Eyeglasses, or spectacles as they were called, have been around since at least the 13th century and seem to have been invented in Italy; there are frescoes and portraits of saints and churchmen with rather endearing early forms of spectacles perched on their noses dating to the mid-14th century. Their use spread quickly across Europe, and by 1629 a Spectacle Makers Company had been established in London.
Most early specs were as you see in this 1403 painting from Germany--instruments that perched on the nose, which was precarious at best. Spanish spectacle makers (spectacles were quite popular in Spain, by the way, and were thought to make their wearers look dignified) experimented with ribbons attached to the spectacles to hold them onto the head. It wasn't until 1730 that a English spectacle maker, Edward Scarlett, came up with the idea of fixed metal bars that wrapped around the ears and held the spectacles in place...more or less what we know today. The idea spread rapidly, and was improved in 1752 by another English optician, Edward Ayscough, who added hinges to let the earpieces fold, making it much easier to store spectacles.

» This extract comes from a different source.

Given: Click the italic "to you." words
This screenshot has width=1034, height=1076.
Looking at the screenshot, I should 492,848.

The earliest spectacles had lenses made of quartz crystal, which must have been terribly heavy on the nose--though spectacles made from smoky quartz can be considered the first sunglasses! Optical glass lenses came in during the 17th century, and by the 18th such variations as bifocals, invented by Ben Franklin, were in use.

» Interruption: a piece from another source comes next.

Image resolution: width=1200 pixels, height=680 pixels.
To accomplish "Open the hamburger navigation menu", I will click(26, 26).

Apart from the Spanish, however, spectacle-wearing was not looked upon with favor by most people; this led to the development of methods of vision correction that didn't have to be used all the time but could be easily carried about close to hand. The monocle was first seen in England ca. 1800 and spread to the continent; a variation was the quizzing glass, a single lens with a small handle, worn on a chain or ribbon around the neck and the lorgnette, perhaps best described as spectacles on a stick, also worn on a chain, and also an English invention (that's one at above right).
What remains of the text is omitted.